§ WHAT THE TASK REQUIRES
Spot each line in the records below where the word "computer" occurs, then copy it.

[Records from a collection]
[Start of section]
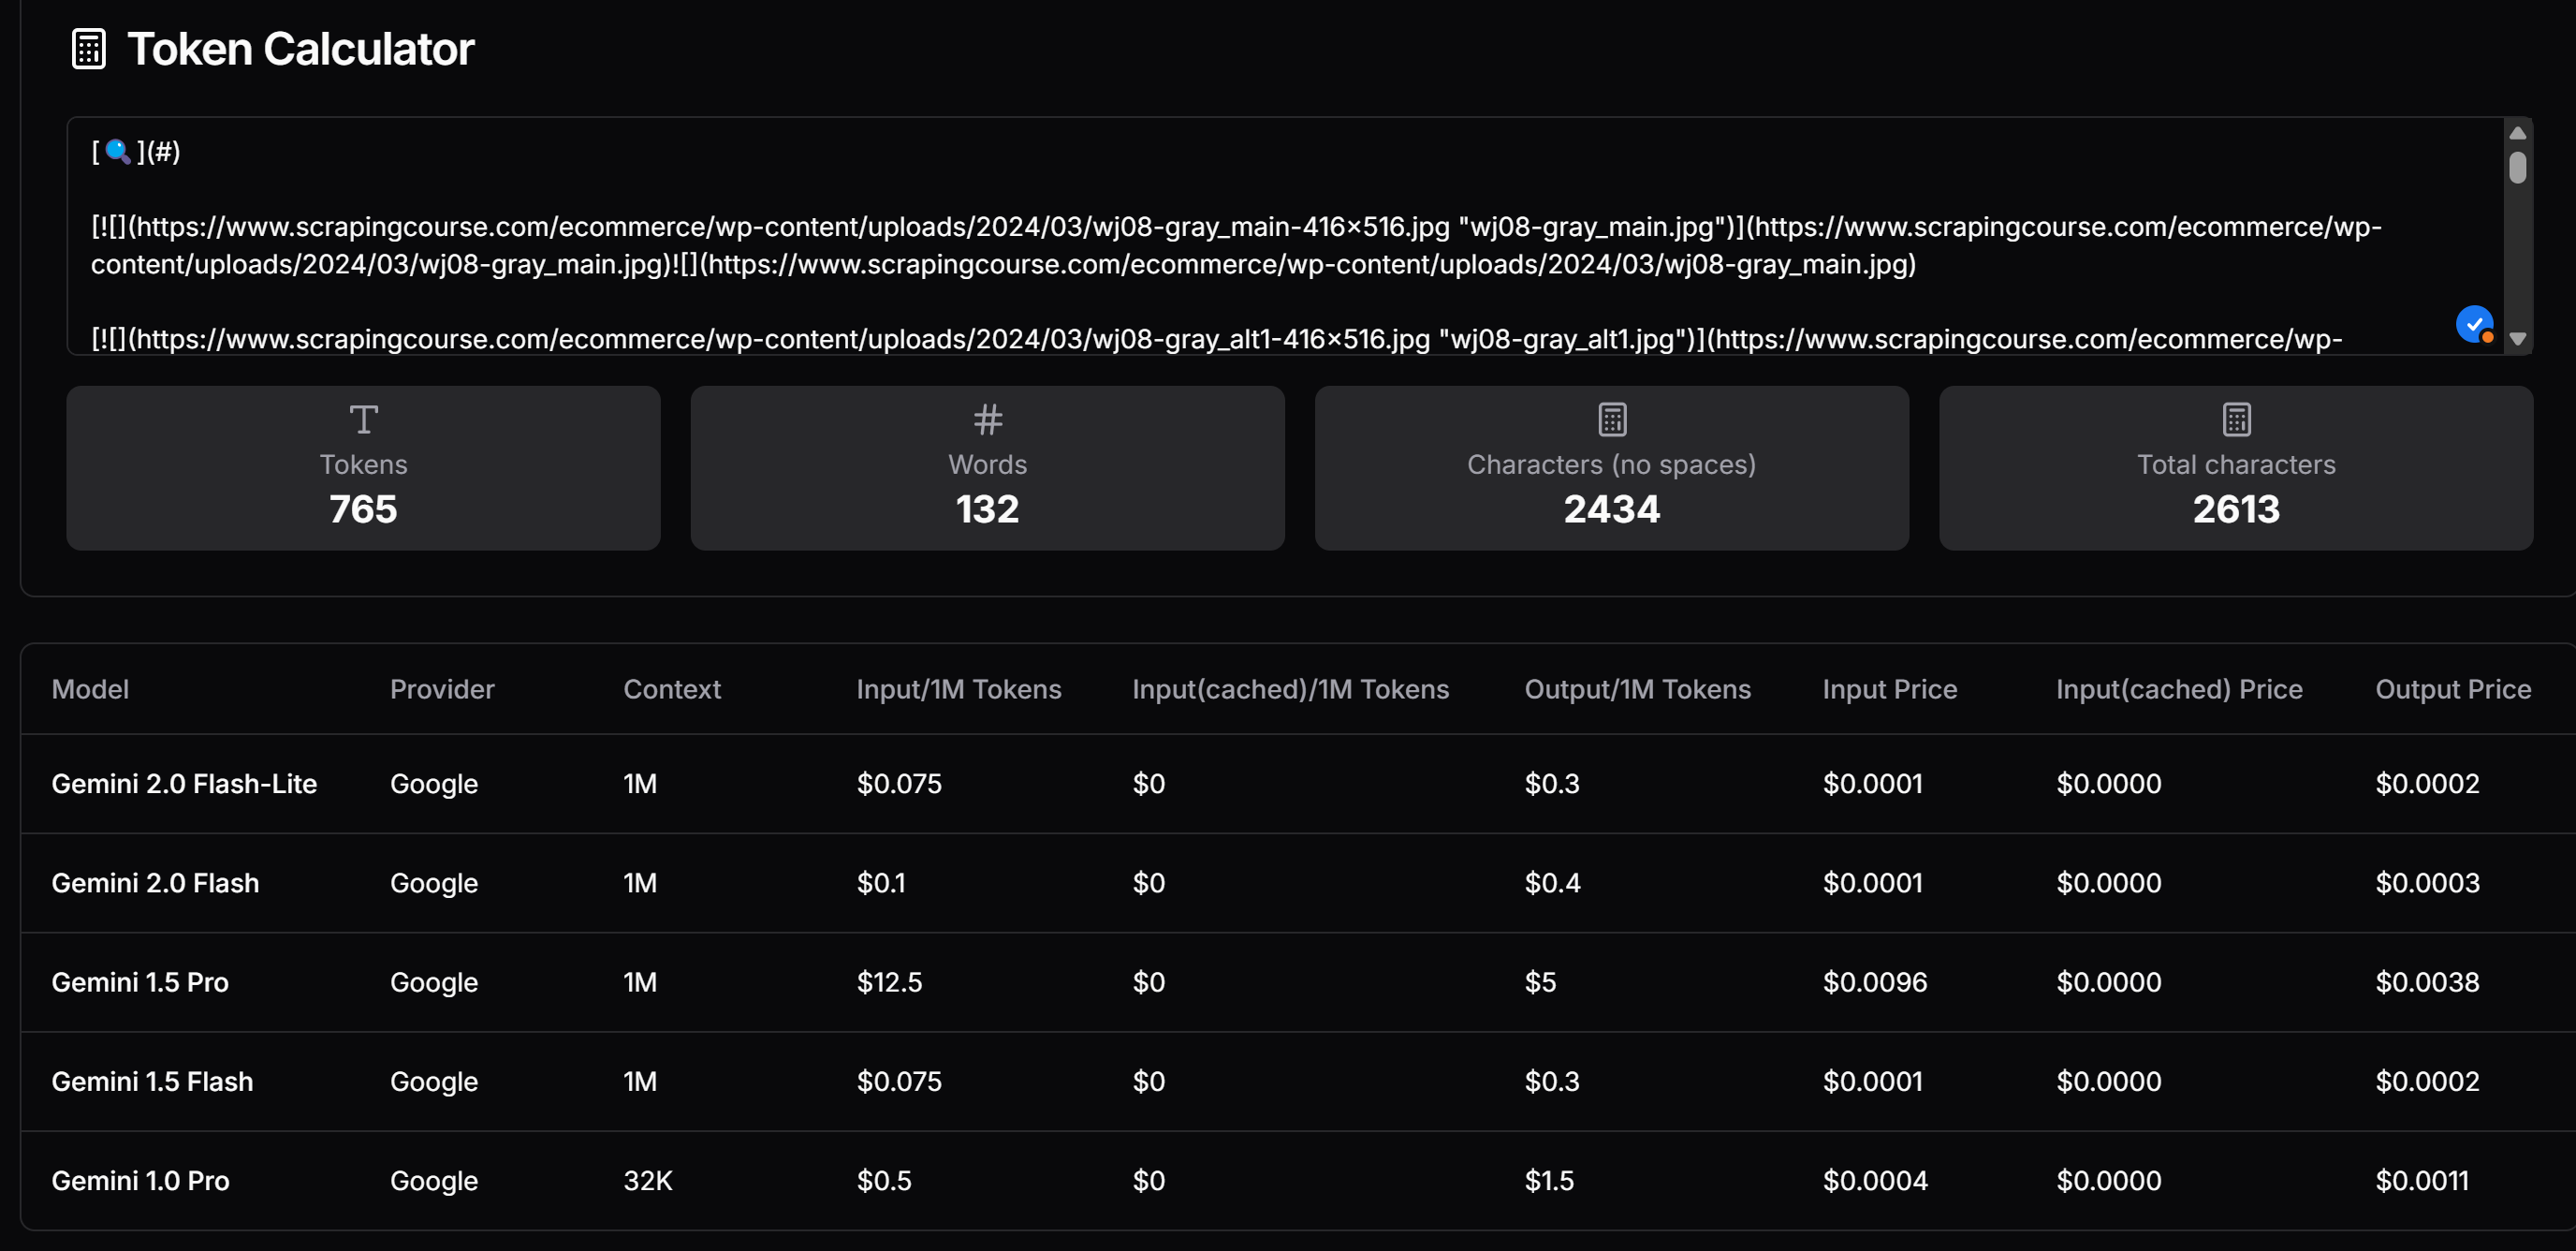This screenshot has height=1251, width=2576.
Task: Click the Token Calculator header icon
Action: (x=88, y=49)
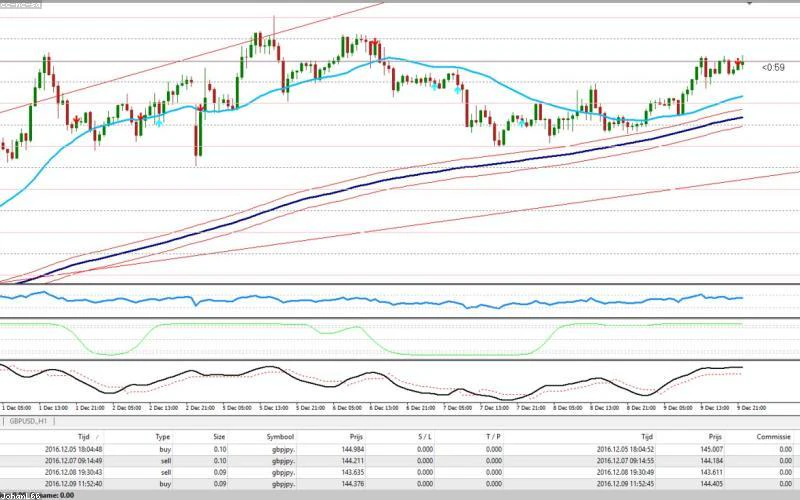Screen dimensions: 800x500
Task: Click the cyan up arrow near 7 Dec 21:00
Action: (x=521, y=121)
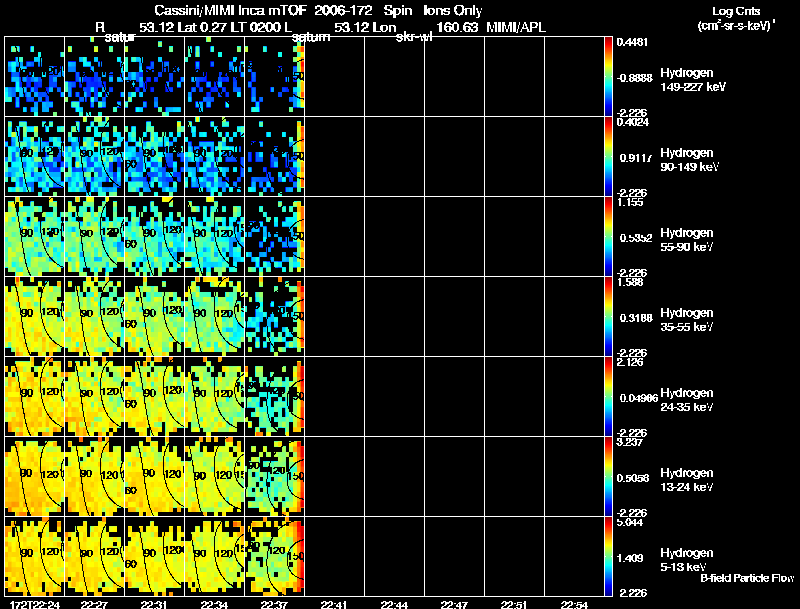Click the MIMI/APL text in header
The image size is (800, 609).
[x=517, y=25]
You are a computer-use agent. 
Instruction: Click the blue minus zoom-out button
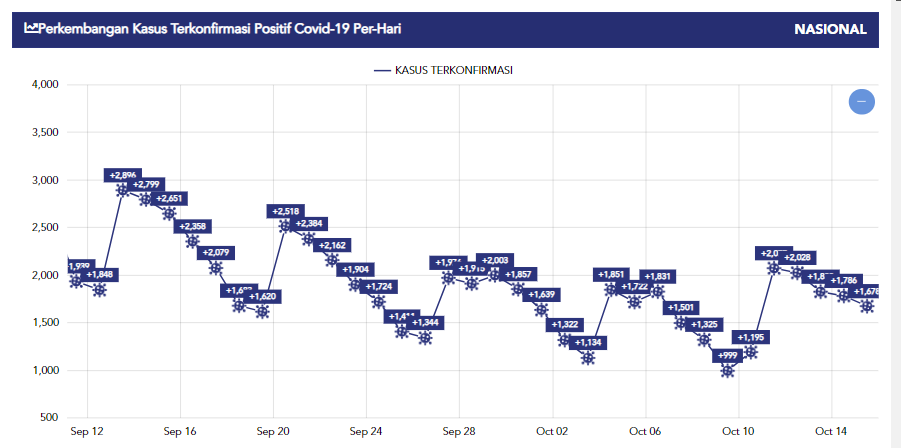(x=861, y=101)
[End of section]
[Start of section]
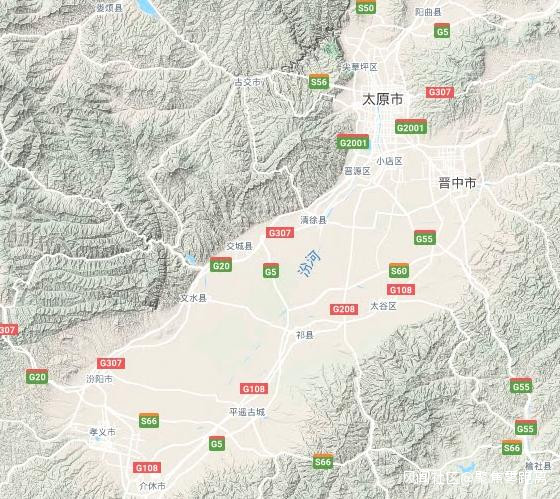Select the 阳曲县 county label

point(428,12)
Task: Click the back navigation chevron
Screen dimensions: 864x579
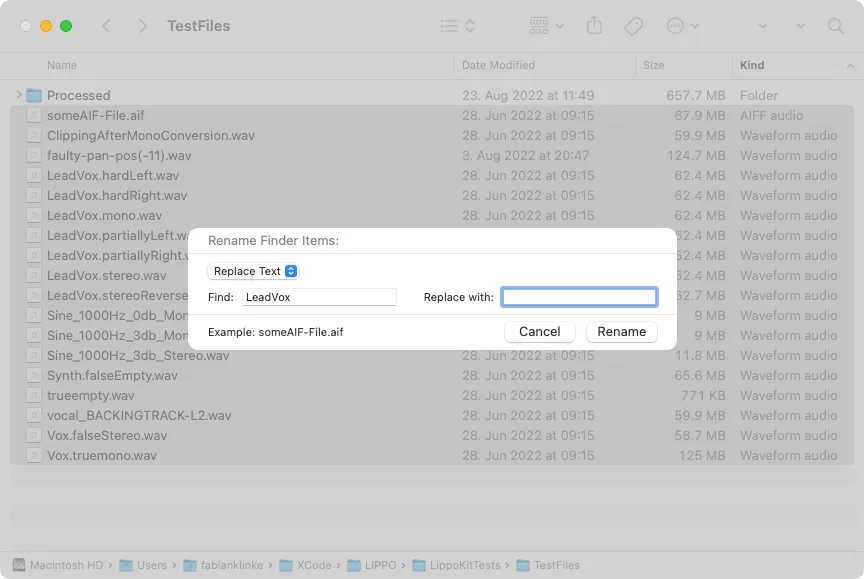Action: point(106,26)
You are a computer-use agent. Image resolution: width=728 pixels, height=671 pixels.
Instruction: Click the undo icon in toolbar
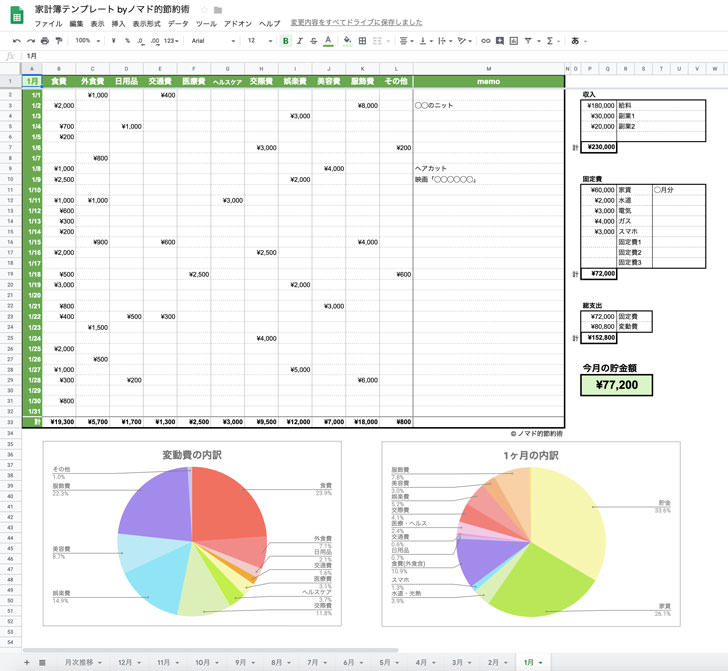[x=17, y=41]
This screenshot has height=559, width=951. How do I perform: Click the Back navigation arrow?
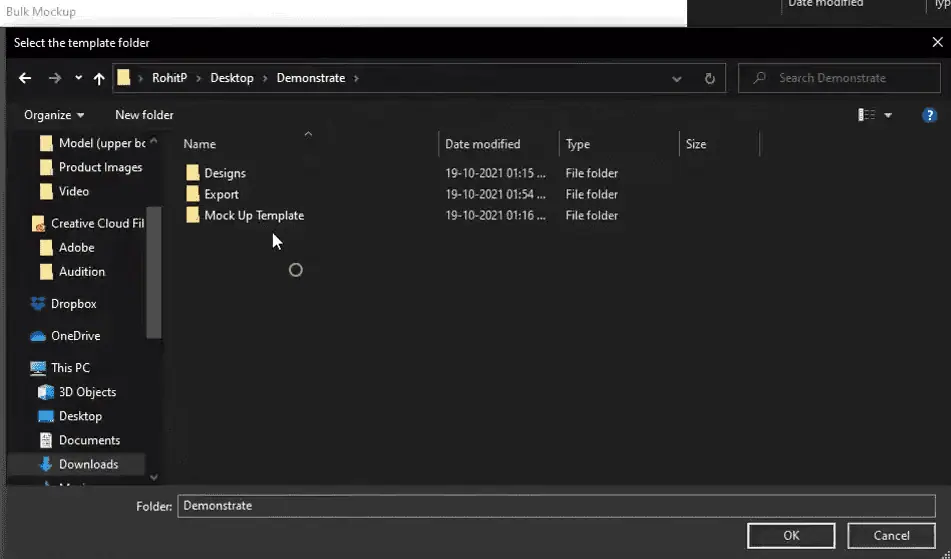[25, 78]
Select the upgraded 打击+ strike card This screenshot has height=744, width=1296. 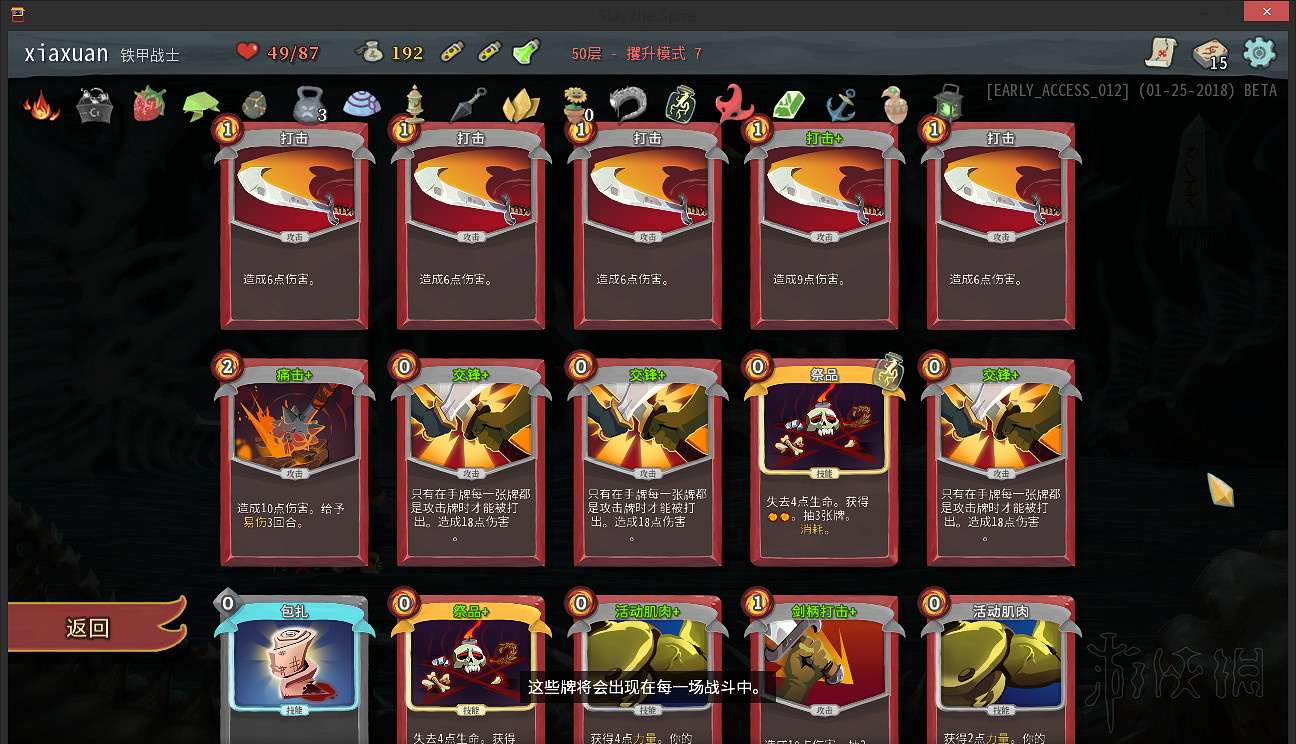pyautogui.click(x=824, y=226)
[End of section]
§ ANSWER SECTION
You are a computer-use agent. 
You are a computer-use agent. Image resolution: width=728 pixels, height=671 pixels.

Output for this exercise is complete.